4 Things an Agent Doesn’t Care About

Photo Source: Spencer Alexander

Actors always focus on the wrong thing. They’re constantly trying to impress me with details that aren’t important. And that’s true for clients as well as actors seeking representation.

This may shock you, but it would appear that every performer on the face of the planet has access to those precious breakdowns that are meant for my eyes only. I guess they pay for them under the table. This is 100 percent illegal, but then again, so is crossing at the red and when was the last time anyone you know got a jaywalking ticket?

Anyway, actors have this material and they always jump on every perceived bit of valuable information.

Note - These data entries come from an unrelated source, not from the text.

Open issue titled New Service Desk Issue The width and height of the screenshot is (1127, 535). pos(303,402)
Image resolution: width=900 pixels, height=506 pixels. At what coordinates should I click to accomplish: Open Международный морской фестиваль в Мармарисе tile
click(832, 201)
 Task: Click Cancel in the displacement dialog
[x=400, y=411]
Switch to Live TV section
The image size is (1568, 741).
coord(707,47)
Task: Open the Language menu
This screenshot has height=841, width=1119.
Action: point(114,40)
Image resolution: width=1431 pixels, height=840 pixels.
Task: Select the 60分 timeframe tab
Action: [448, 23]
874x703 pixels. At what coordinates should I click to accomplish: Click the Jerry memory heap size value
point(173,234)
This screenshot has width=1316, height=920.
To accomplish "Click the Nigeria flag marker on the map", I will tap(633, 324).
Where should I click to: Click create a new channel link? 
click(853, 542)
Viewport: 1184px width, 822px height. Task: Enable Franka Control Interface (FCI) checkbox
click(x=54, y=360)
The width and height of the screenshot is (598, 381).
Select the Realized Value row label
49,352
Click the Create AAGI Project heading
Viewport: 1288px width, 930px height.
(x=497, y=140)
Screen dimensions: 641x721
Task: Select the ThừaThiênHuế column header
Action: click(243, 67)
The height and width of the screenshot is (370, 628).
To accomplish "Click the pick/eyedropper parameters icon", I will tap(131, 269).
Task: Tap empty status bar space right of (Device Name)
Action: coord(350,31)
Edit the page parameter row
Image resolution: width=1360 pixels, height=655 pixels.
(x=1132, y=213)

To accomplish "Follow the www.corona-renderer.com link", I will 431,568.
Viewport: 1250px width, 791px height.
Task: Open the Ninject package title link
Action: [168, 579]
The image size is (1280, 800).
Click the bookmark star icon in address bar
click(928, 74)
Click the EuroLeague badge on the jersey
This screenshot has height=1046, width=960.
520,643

For example, a client called me the other day because he “heard” about a movie set in L.A. with a character that was from Detroit. The actor explained he was from Detroit, too, so the casting director would definitely want to meet him. In return, I explained they were probably looking for the best actor and not just someone who was from Detroit.

Pop quiz: true or false? Last year, Ryan Gosling lost the lead in a film playing a cop who grew up in Florida because the studio discovered he was from Canada. (The answer is at the bottom of this column….)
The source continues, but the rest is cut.